* begin Provided data *

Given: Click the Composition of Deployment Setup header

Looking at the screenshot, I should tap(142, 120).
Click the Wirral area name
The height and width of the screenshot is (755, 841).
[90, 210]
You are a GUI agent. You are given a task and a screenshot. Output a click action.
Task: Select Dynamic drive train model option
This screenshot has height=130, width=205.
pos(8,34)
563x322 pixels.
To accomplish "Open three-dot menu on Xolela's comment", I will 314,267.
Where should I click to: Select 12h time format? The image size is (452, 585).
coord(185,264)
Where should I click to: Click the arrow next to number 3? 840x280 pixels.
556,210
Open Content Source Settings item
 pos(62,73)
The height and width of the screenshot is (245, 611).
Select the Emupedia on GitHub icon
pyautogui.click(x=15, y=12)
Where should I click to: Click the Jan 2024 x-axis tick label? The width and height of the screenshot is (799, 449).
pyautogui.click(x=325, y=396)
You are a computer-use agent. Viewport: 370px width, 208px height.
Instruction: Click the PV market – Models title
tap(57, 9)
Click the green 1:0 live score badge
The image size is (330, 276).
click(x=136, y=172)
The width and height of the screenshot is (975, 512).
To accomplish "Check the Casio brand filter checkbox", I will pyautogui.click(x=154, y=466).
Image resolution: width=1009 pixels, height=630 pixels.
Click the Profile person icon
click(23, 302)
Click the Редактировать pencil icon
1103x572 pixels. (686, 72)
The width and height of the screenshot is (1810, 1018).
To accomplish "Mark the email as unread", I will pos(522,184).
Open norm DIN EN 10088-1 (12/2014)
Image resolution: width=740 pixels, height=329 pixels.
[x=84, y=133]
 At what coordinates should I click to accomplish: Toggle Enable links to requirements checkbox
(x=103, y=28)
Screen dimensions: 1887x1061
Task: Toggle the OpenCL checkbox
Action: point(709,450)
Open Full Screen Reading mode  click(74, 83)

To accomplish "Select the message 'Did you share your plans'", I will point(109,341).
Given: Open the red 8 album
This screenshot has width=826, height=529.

* end Provided data *

**Given exercise**
Rewrite the items from the line containing "Given: Open the red 8 album" through the last item, changing "album" to "playlist" and leaving everything else as it is.

**Answer to this problem**
Given: Open the red 8 playlist
This screenshot has width=826, height=529.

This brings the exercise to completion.